La complicada papeleta de sustituir a Marcelino
El Villarreal se enfrenta al difícil reto de cambiar de entrenador y apostar por Iñigo Pérez encaja en la tendencia lógica aunque se trata de una elección que también comporta sus riesgos

Marcelino García Toral es la pieza clave del proyecto amarillo. X | @VillarrealCF
Sustituir a Marcelino García Toral no es simplemente cambiar de entrenador. Se trata de tocar la pieza más sensible del proyecto del Villarreal. El asturiano no solo ha dado resultados sino que ha redefinido una forma de competir basada en un orden, fiabilidad y máximas garantías. Su equipo es reconocible cada fin de semana. Si finalmente se confirma su adiós, elegir a su sucesor es una decisión con más riesgo del que podría parecer, incluso cuando el primer nombre sobre la mesa (Iñigo Pérez) resulta a priori atractivo por su buen hacer al frente del Rayo Vallecano.

Apostar por Iñigo tiene sentido desde varias perspectivas. Representa una idea de fútbol más moderna, aunque con matices tácticos flexibles, pero su lectura del juego está muy valorada dentro del fútbol español actual. Además, encaja con esa tendencia creciente de entrenador joven, preparado y con capacidad para hacer evolucionar a sus equipos.
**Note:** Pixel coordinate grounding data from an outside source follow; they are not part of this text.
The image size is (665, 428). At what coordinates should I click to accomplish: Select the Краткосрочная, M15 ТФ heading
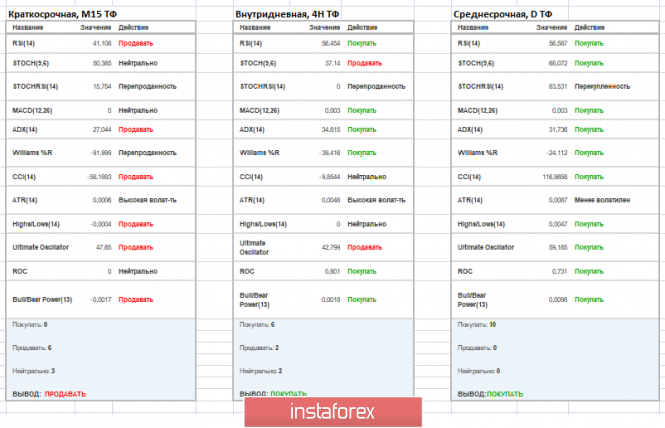[62, 14]
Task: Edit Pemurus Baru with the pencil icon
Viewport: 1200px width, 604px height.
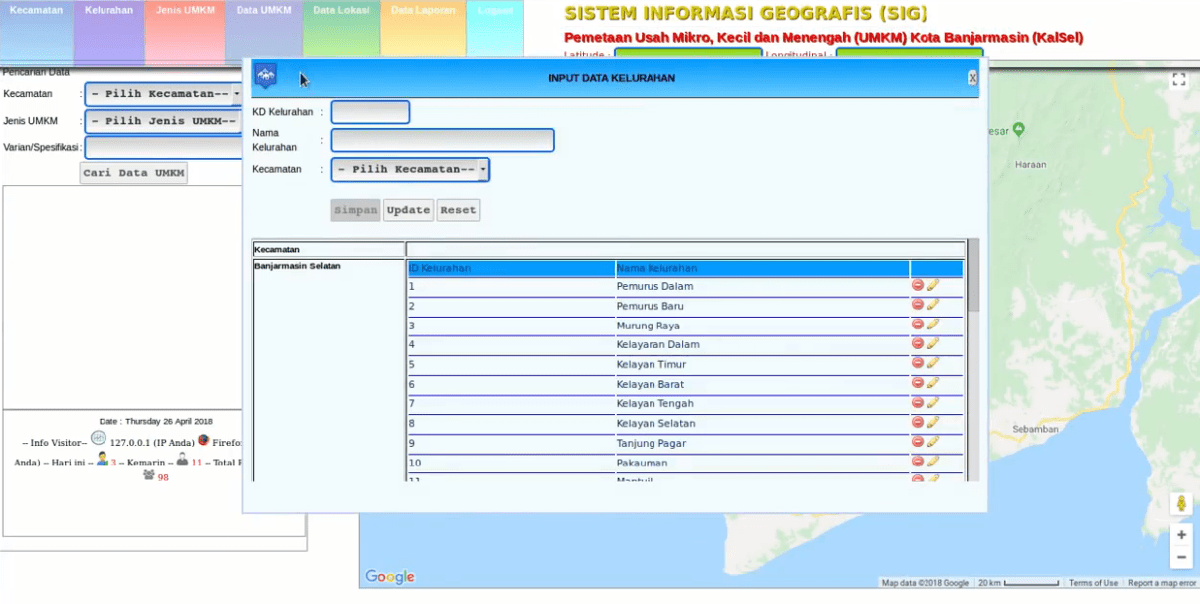Action: tap(931, 306)
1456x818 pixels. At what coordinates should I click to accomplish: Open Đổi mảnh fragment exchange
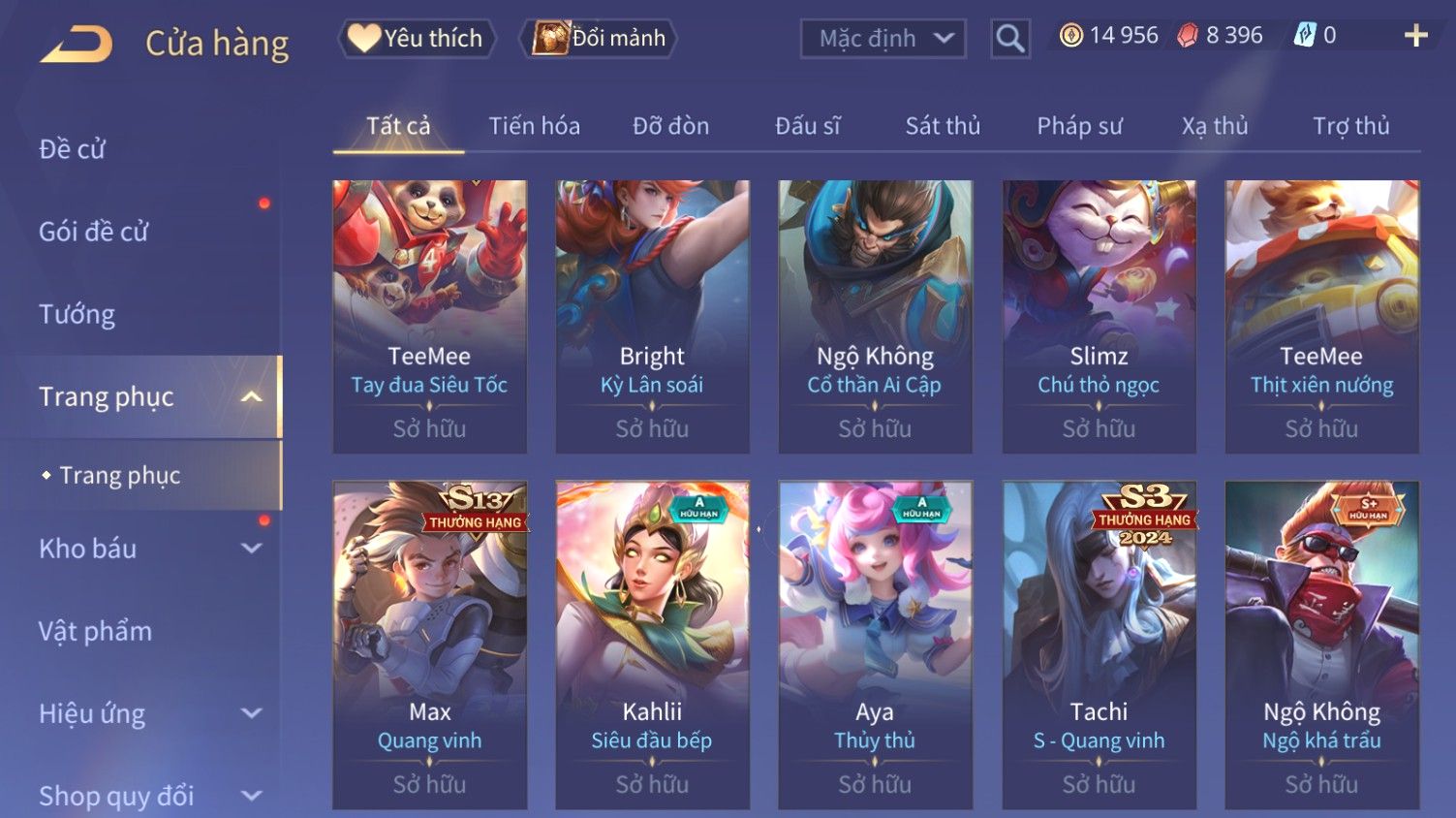pyautogui.click(x=598, y=39)
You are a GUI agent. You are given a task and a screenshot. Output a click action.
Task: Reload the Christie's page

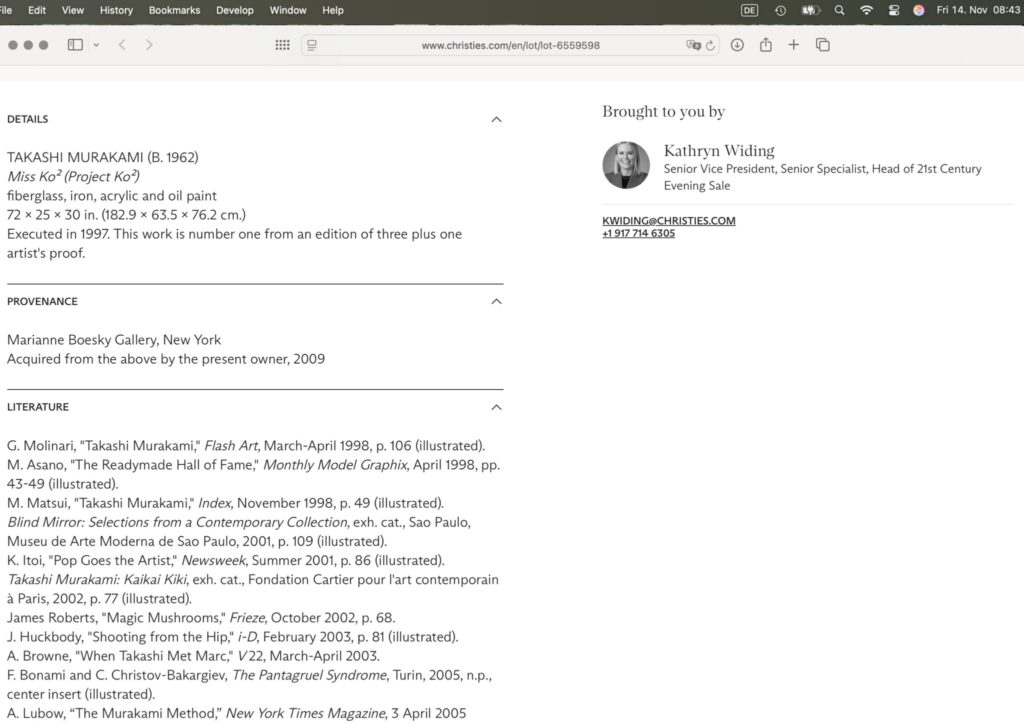pyautogui.click(x=711, y=45)
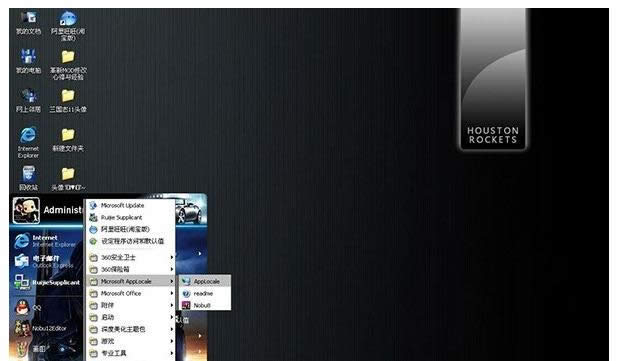The width and height of the screenshot is (617, 361).
Task: Select the Recycle Bin desktop icon
Action: 28,178
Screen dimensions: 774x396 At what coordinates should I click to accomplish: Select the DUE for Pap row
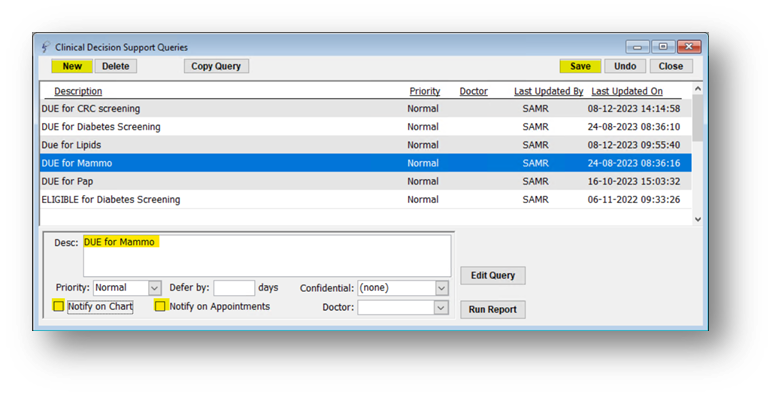(x=366, y=181)
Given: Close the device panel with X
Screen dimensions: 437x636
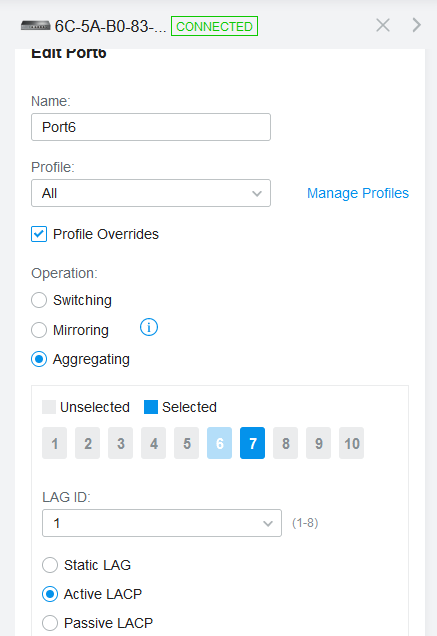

Para un club como el Villarreal, que vive como ninguno de la anticipación, adelantarse a esa ola puede ser un acierto estratégico. Roig no busca solo un relevo sino una inversión de futuro.
Los peligros de elegir mal
Sin embargo, esta elección también comporta sus riesgos. El primero y más importante tiene mucho que ver con el contexto del club. El Villarreal no es un laboratorio donde experimentar sin presión. Es una entidad que aspira a Europa cada temporada, que necesita regularidad y que no suele perdonar procesos largos de adaptación. Iñigo Pérez, pese a su proyección, no tiene todavía una trayectoria consolidada en escenarios de máxima exigencia.
Sustituir a un técnico que te garantiza competitividad inmediata por otro que aún está construyendo su identidad puede generar dudas al principio y hace temer que una caída inicial pueda ser muy difícil de gestionar. Pese a todo, también sería injusto ver la decisión únicamente desde el miedo. Si el Villarreal quiere dar un paso más en su evolución, necesita asumir cierto riesgo. Y ahí es donde la elección de Iñigo se intuye un acierto. Introducir nuevas ideas sin romper del todo con la base, refrescar el proyecto y evitar el estancamiento que a veces llega tras ciclos largos con un mismo perfil de entrenador.
El 'modelo Marcelino' no debe ser menospreciado
Otro posible error estaría en infravalorar el peso del ‘modelo Marcelino’. Su fútbol, a veces menos vistoso, ha sido extremadamente eficaz para el perfil del Villarreal. Pese al descalabro inexplicable en su participación Champions -no tiene ningún sentido lógico lo que le ha ocurrido a su equipo este año en Europa-, cambiar hacia una propuesta más elaborada o experimental podría desajustar una plantilla diseñada para competir desde el orden y las transiciones. No se trata solo de quién se sienta en el banquillo sino de si el nuevo entrenador encajará con las piezas que ya existen.

Así pues, la posible llegada de Pérez es una decisión que se mueve en una línea que puede ser fina pero que ni mucho menos discurre entre la valentía o la imprudencia. En La Cerámica lo consideran el inicio de una nueva etapa, un nuevo despertar que debe ser ilusionante, y aunque todos son conscientes de que el momento es decisivo, el salto no debe intuirse prematuro. Es un momento donde la estabilidad del club sigue siendo la clave. Ahora todo depende de si el Villarreal busca continuidad o si está realmente preparado para cambiar.